The Urological Pelvic Pain Collaborative Research Network and the National Institutes of Health examined the feasibility of conducting a randomized clinical trial to compare two methods of manual therapy, external and internal myofascial physical therapy (MPT), compared to traditional external global therapeutic massage (GTM) among patients with urologic CPP syndromes (Fitzgerald et al. 2009). Connective tissue manipulation was the primary external myofascial technique in the MPT group. They were able to standardize both treatment approaches. They found the MPT group had a response rate of 57% which was significantly higher than the rate of 21% in the GTM treatment group (P = 0.03). The overall response rate of 57% in the MPT group suggests that MPT represents a clinically meaningful treatment option. We can infer from these results that there is clear evidence of benefit of connective tissue manipulation in patients with myofascial pelvic pain and dysfunction.

One recent study evaluated the efficacy of a rehabilitation programme based on the combination of connective tissue massage and McMennell joint manipulation specifically for the hands of patients suffering from systemic sclerosis (Maddali-Bongi et al. 2009). In the 40 patients enrolled, 20 (interventional group) were treated for a 9-week period with a combination of connective tissue massage, McMennell joint manipulation and a home exercise programme, and 20 (controlled) were assigned only to a home exercise programme. The interventional group improved in multiple functional and quality of life tests at the end of the treatment (P < 0.0001) versus the control group. Therefore, they concluded that the combined treatment may lead to an improvement in hand function and quality of life.

In 1999 Brattberg investigated the effect of connective tissue massage in the treatment of patients with fibromyalgia. He randomized 48 individuals diagnosed with fibromyalgia, 23 in the treatment group and 25 in the reference group. After a series of 15 treatments of CTM he found that the treatment group reported a pain-relieving effect of 37%, reduced depression and the use of analgesics, and positive effects in their quality of life (Brattbert 1999).

In 1989, another study examined the concentration of plasma beta-endorphins in 12 volunteers before and 5, 30 and 90 minutes after a 30-minute session of CTM. They found a moderate mean increase of 16% in beta-endorphin levels from 20.0 to 23.2 pg/0.1 ml (P = 0.025) lasting for approximately 1 hour with a maximum in the test 5 minutes after termination of the massage. They concluded that the release of beta-endorphins is linked with the pain relief and feeling of warmth and well-being associated with the treatment (Kaada & Torsteinbo 1989).

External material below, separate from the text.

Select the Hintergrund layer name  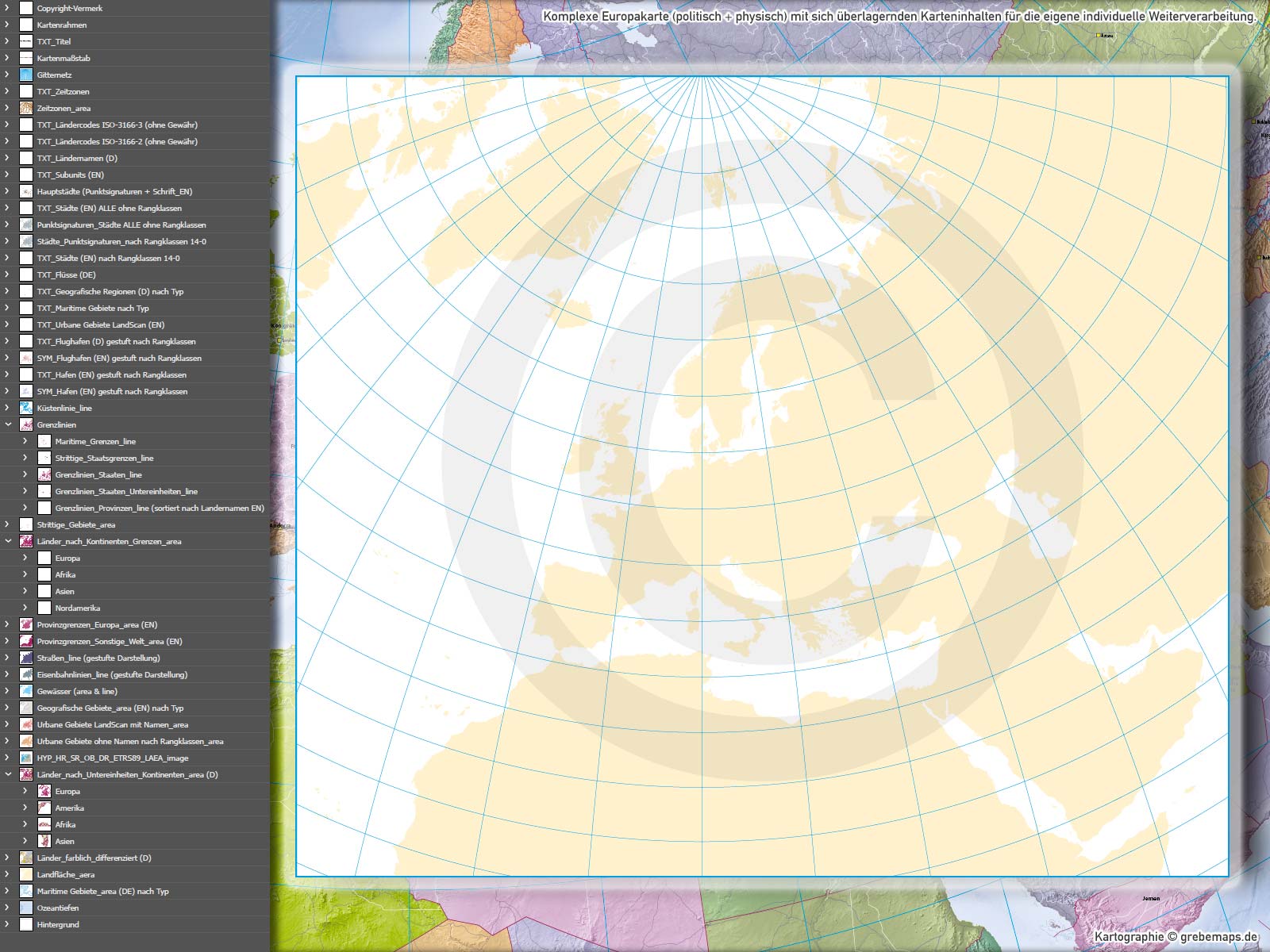[x=58, y=924]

Connective tissue manipulation

The original technique described by Dicke (1953) and more recently by Ebner (1975) and Holey (1995) involves particular strokes in very specific directions and patterns throughout the entire body depending on the pathology. The authors’ use of CTM is based upon Dicke’s technique in theory and practice, but the technique has been modified for the CPP population specifically. In this text, CTM will be described as the authors utilize it in practice, which has not been described previously.